Here are some of the new and interesting articles we found this week.

Windows Solitaire inducted into the World Video Game Hall of Fame – “Solitaire was first bundled with Windows 3.0. Much like the other notable bundled game, Minesweeper, Solitaire was there to serve as a secret tutorial: in a time when the mouse was still regarded as a new and exotic piece of computer hardware, Solitaire honed clicking, double clicking, and drag-and-drop skills. As a computerized version of a familiar card game, it was instantly recognizable.”

Cray, AMD to build 1.5 exaflops supercomputer for US government – “The goal is to deliver a system that can perform 1.5 exaflops: 1.5×1018 floating point operations per second. The fastest supercomputer in the Top 500 list weighs in at 200 petaflops, or 0.2 exaflops. As things stand, it’d take the top 160 machines on the list to match Frontier’s performance.”

What should happen to users’ data when they die? – “Though Facebook has devoted more resources to its memorial UX, Ohman worries for the future, when the majority of profiles on the platform will be of dead users. While creating an archive in some way of this data is important, deceased users’ privacy rights also need to be considered.”

Why Reading Books Is Important for the Brain – “The implication of this research was that, by reading literary fiction — even a little bit — people could improve their ability to recognize and empathize with the feelings and viewpoints of people who were different from themselves.”

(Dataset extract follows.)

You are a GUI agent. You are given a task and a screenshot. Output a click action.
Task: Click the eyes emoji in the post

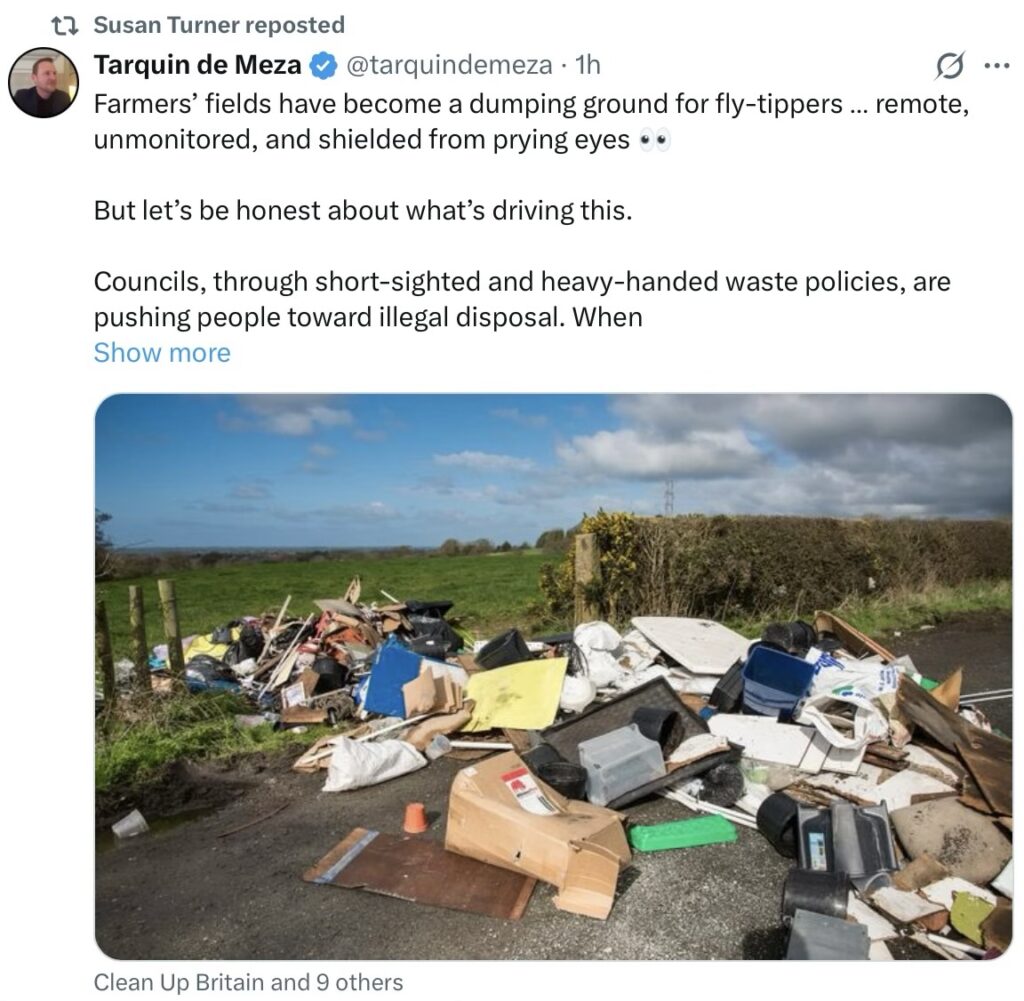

How typography impacts your mood – “There is a parallel between what we experience in the physical world and how this influences our interpretation of typeface shapes. Type can be seen as mirroring the emotions we display in the real world through our facial expressions and gestures. When we are happy our faces become round with a wide smile and our body language is open. By contrast, an angry frown expression is pinched and angel and an attacking animal is all jagged teeth and claws.”

A Programmer Solved a 20-Year-Old, Forgotten Crypto Puzzle – “The key to this puzzle is that it requires sequential operations, which means you can’t get to the answer faster by using parallel computing. You need to go through the squaring process one step at a time, building on the previous answers, to arrive at the solution, so using more computers or throwing a supercomputer at the problem won’t help. Based on Moore’s law and how long it took to run the squaring operation in 1999, Rivest estimated that computing the answer to the puzzle should take approximately 35 years.”

Here’s why your laptop keyboard stinks – “…as laptops follow phones and tablets into the realm of ultrathin designs with edge-to-edge screens, they’re ruining one of the defining features that would lead you to use a laptop in the first place.”